(Stored data entries)
^^^^

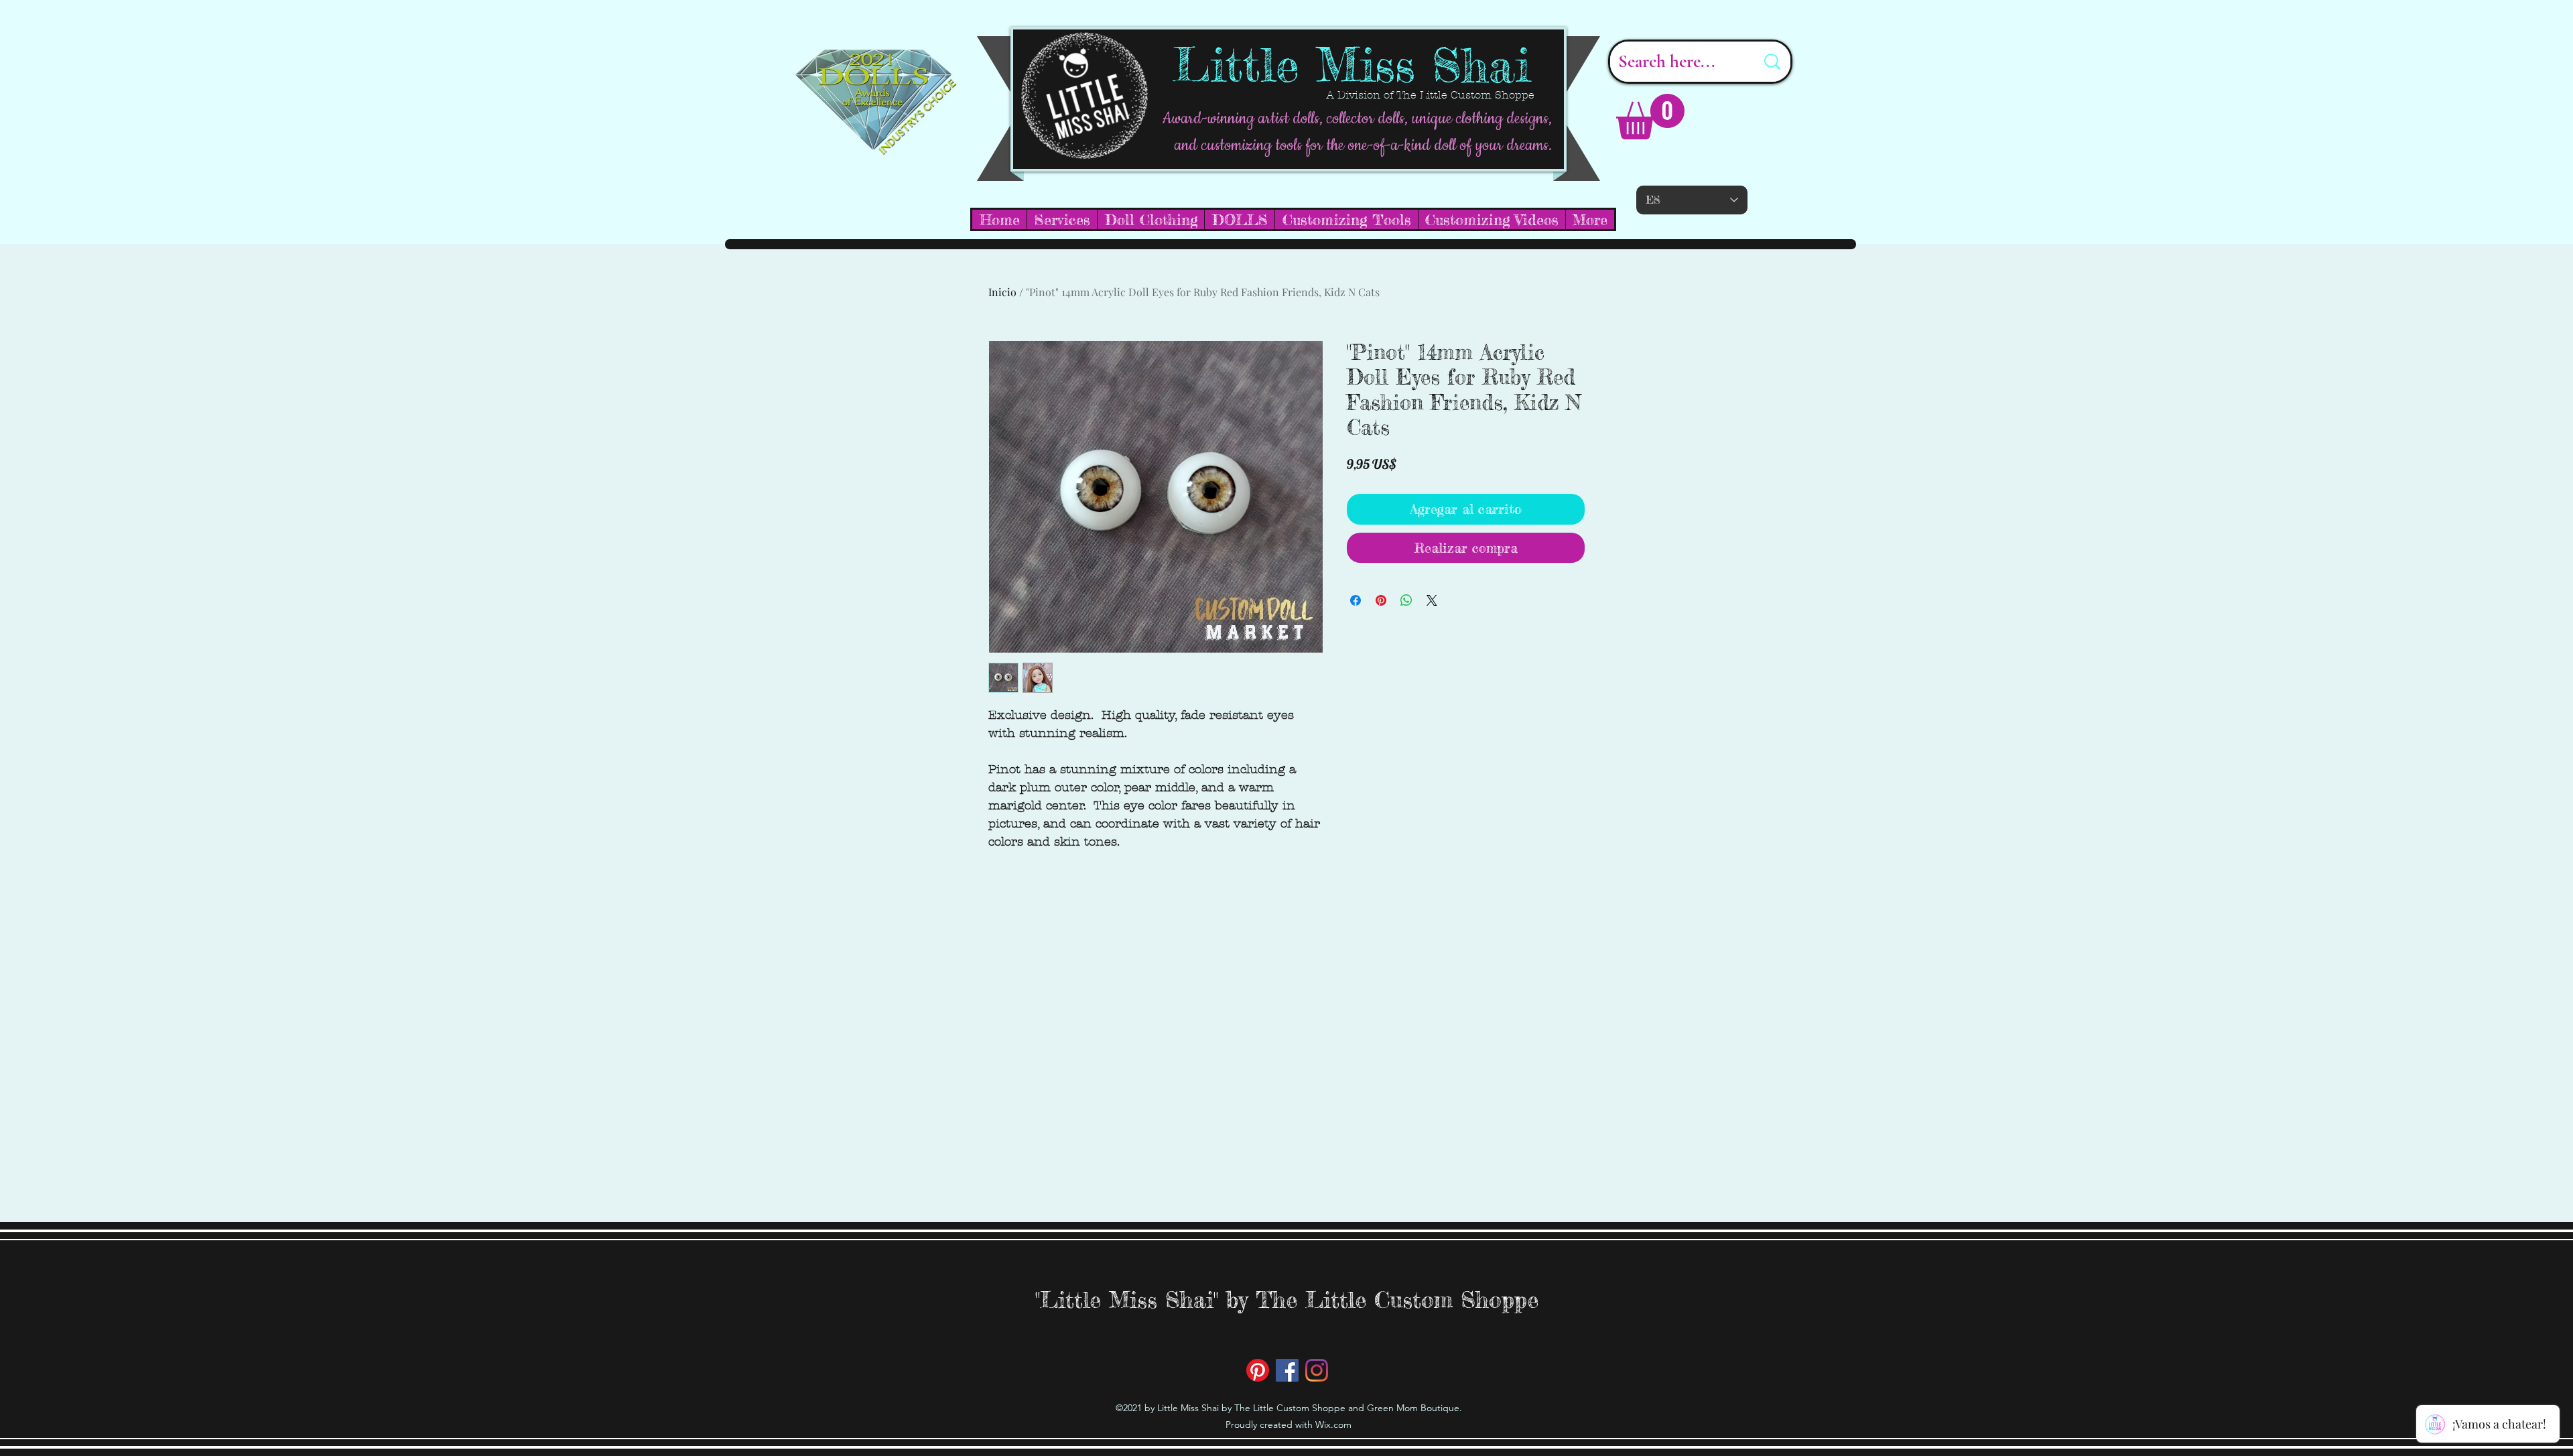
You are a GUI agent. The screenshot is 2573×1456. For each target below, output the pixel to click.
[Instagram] (1316, 1370)
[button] (1650, 116)
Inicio (1002, 292)
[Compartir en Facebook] (1355, 600)
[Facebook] (1287, 1370)
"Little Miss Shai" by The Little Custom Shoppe (1286, 1299)
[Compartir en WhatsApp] (1406, 600)
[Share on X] (1432, 600)
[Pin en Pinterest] (1381, 600)
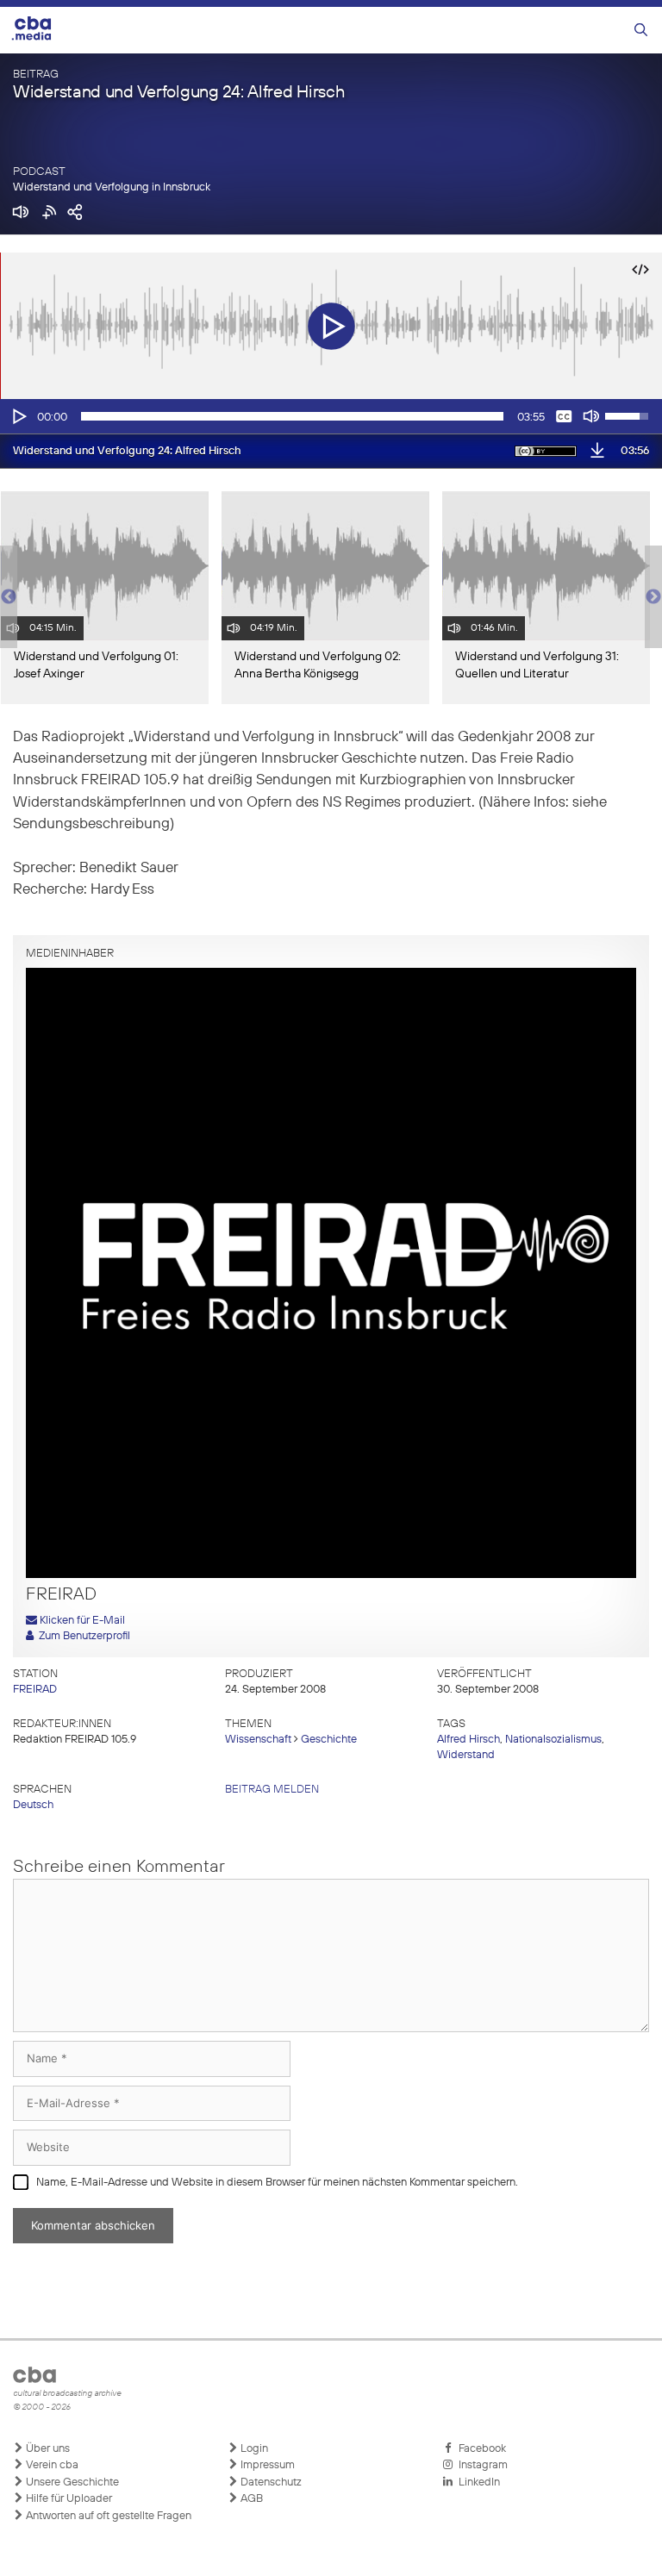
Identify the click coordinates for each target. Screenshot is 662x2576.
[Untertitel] (563, 416)
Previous (8, 597)
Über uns (46, 2448)
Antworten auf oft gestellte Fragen (107, 2516)
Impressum (266, 2465)
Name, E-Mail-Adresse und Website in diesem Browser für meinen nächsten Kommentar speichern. (277, 2182)
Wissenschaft (258, 1739)
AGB (250, 2498)
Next (653, 597)
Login (253, 2448)
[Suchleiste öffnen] (641, 30)
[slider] (292, 416)
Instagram (480, 2465)
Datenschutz (270, 2482)
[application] (331, 416)
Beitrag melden (272, 1789)
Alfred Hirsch (468, 1739)
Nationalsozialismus (553, 1739)
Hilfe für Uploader (67, 2498)
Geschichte (329, 1739)
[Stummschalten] (591, 416)
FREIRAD (35, 1689)
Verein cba (50, 2465)
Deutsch (33, 1805)
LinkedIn (476, 2482)
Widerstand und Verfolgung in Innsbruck (111, 187)
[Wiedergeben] (18, 416)
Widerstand (466, 1755)
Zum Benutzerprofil (82, 1636)
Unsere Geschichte (71, 2482)
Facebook (479, 2448)
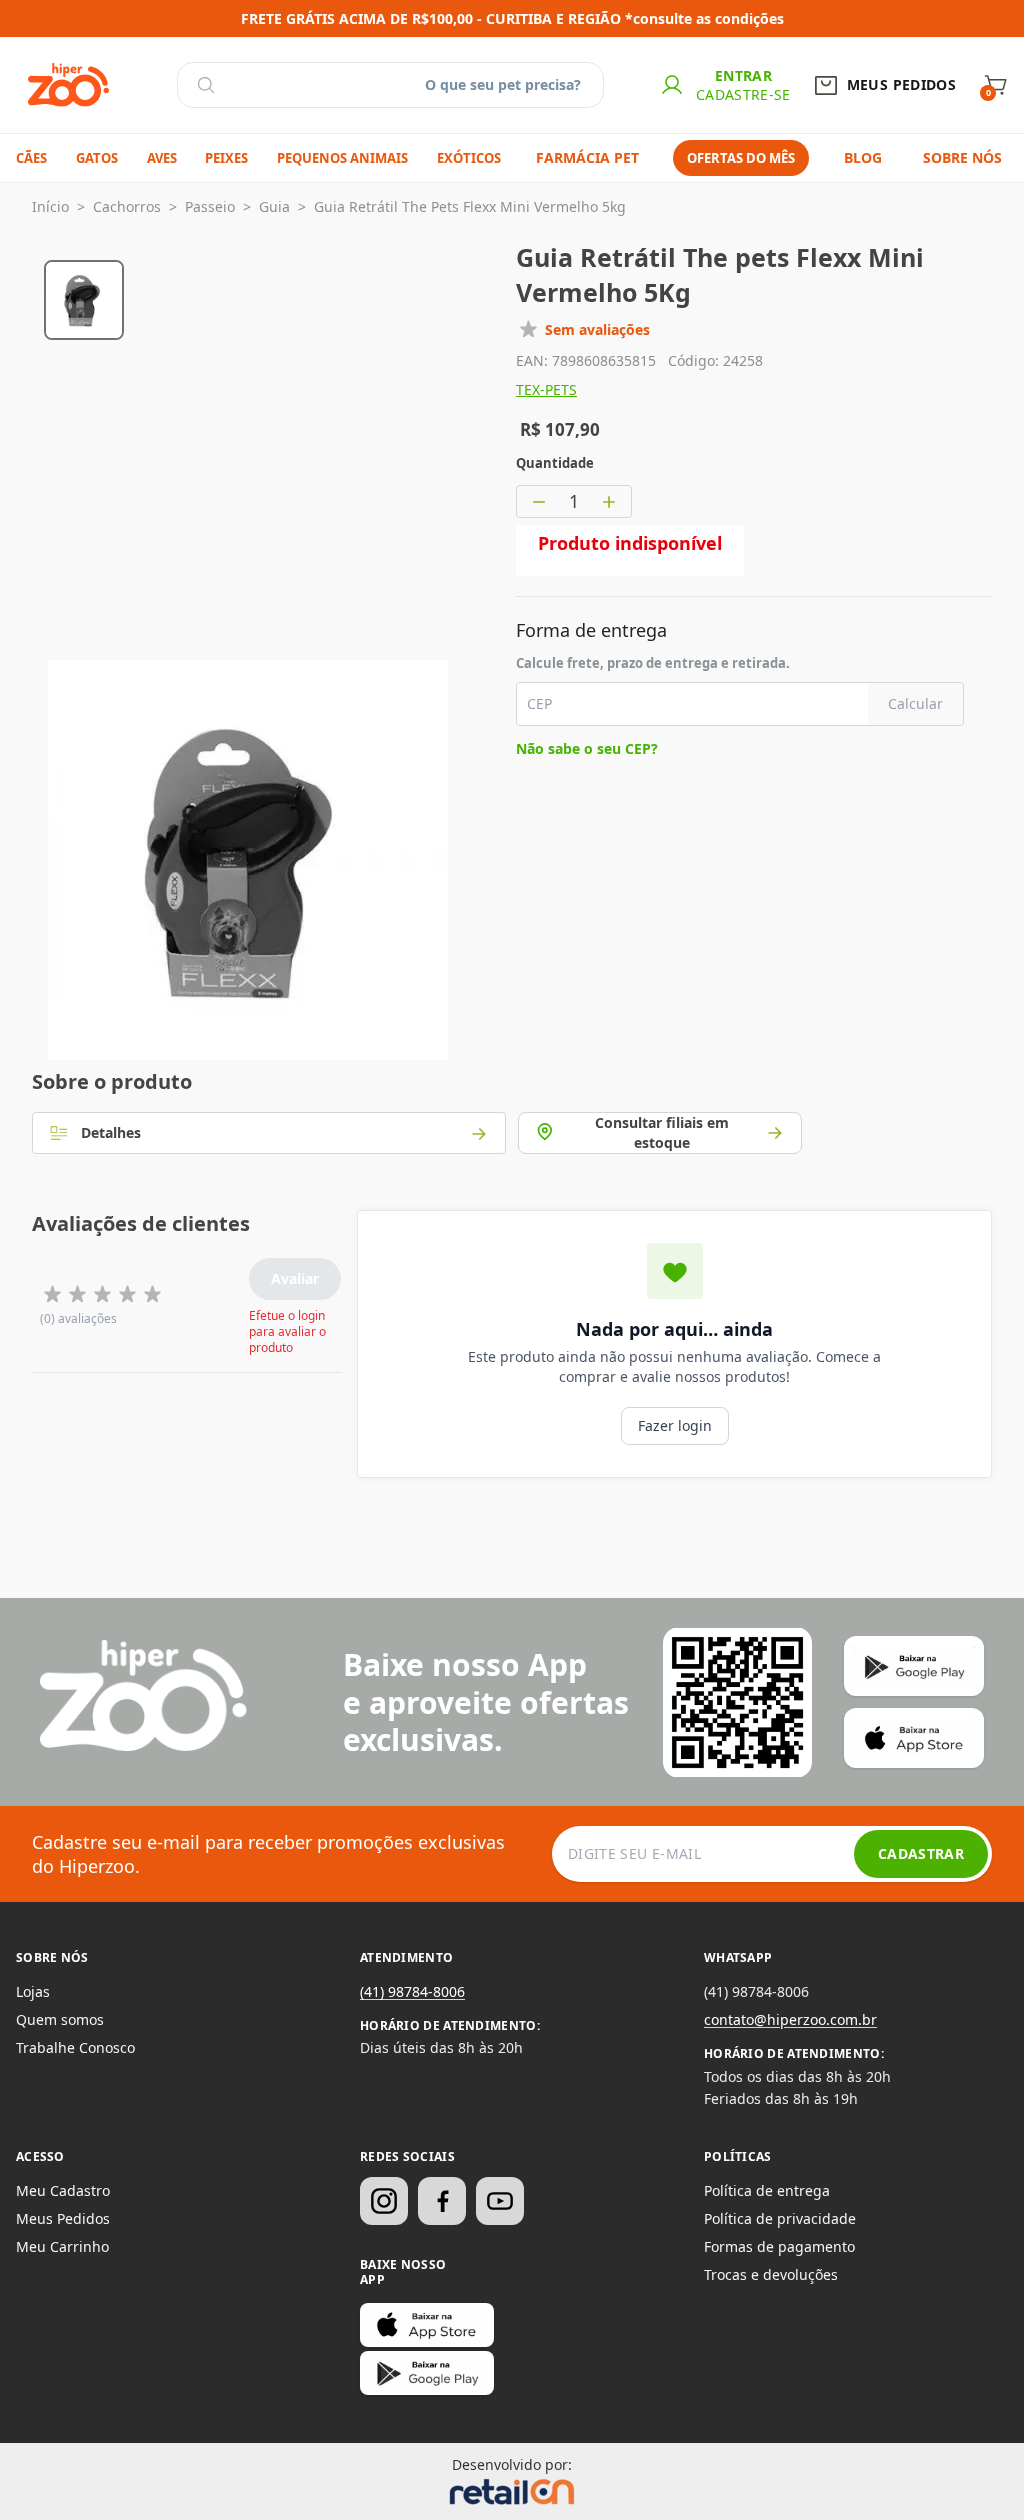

^^^^

- WHAT IS NEEDED
All lines from the one containing "Instagram (480, 2465)" to the last line of the records above, and no others, should be returned unchanged, without pictures.

- OUTPUT OF THE EXERCISE
Instagram (480, 2465)
Datenschutz (270, 2482)
[application] (331, 416)
Beitrag melden (272, 1789)
Alfred Hirsch (468, 1739)
Nationalsozialismus (553, 1739)
Hilfe für Uploader (67, 2498)
Geschichte (329, 1739)
[Stummschalten] (591, 416)
FREIRAD (35, 1689)
Verein cba (50, 2465)
Deutsch (33, 1805)
LinkedIn (476, 2482)
Widerstand und Verfolgung in Innsbruck (111, 187)
[Wiedergeben] (18, 416)
Widerstand (466, 1755)
Zum Benutzerprofil (82, 1636)
Unsere Geschichte (71, 2482)
Facebook (479, 2448)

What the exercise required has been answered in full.